Make sure that the bloom filter is not be changed between invocations.


`$redisBloomClient->bloomFilterLoadChunk(string $key, int $iterator, $data);`

or

`$bloomFilter->loadChunk(int $iterator, $data);`

**Params:**
- key: (string) filter name
- iterator: (int) iterator value
- data: data chunk as returned by `ScanDump`

**Returns:** (bool) true on success. It throws a `ResponseException` in case `key` doesn't exist

### `Copy`
Currently, this command is only available in `BloomFilter` class, not in `RedisBloomClient`.

It copies all data stored in the key specified in the `BloomFilter` class into `key` target, basically it combines 
one `scanDump` with a `loadChunk` on the fly in each iteration until all data are consumed from the BloomFilter object 
`key` source and inserted in the target `key`. 

`$bloomFilter->copy(string $targetFilter);`

**Params:**
- targetFilter: (string) destination filter name

**Returns:** (bool) true on success. It throws a `ResponseException` in case of target `key` doesn't exist or an error or 
a failure happens.
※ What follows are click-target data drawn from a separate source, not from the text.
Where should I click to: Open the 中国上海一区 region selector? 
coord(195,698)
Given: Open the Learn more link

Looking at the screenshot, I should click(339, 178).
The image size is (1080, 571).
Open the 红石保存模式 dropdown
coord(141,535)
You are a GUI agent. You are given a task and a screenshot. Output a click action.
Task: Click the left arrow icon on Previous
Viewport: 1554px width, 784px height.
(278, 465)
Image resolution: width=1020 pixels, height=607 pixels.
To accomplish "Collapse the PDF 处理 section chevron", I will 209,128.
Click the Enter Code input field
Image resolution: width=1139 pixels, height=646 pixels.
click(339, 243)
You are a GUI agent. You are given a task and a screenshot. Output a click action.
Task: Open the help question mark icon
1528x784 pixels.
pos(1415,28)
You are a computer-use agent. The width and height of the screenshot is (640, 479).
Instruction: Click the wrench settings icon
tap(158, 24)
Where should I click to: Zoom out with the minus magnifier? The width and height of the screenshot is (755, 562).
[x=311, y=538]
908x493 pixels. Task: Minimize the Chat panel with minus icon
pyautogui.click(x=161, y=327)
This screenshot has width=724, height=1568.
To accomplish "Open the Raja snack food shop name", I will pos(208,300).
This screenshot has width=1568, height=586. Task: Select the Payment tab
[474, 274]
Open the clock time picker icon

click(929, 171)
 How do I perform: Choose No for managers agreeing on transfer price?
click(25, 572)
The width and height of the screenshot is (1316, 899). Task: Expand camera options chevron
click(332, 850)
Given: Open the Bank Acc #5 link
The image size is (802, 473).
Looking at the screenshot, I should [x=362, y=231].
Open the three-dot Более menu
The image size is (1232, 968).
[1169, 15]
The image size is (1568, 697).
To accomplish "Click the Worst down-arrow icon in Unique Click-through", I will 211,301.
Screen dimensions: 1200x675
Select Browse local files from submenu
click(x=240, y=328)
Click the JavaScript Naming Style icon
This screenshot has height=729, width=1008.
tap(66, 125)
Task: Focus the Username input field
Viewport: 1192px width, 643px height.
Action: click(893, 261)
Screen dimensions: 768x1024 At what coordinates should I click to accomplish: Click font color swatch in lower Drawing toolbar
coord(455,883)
In case of error, the command will try to delete the target `key` before throwing the exception.

### `Info`
Returns information about the filter stored in the key.

`$redisBloomClient->bloomFilterInfo(string $key);`

or

`$bloomFilter->info();`

**Params:**
- key: (string) filter name

**Returns:** (associative array) with the following structure:

```php
[
   'Capacity' => 106, // integer
   'Size' => 218, // integer
   'Number of filters' => 1, // integer
   'Number of items inserted' => 30, // integer
   'Expansion rate' => 4 // integer
];
```

It throws a`ResponseException` if filter key doesn't exist.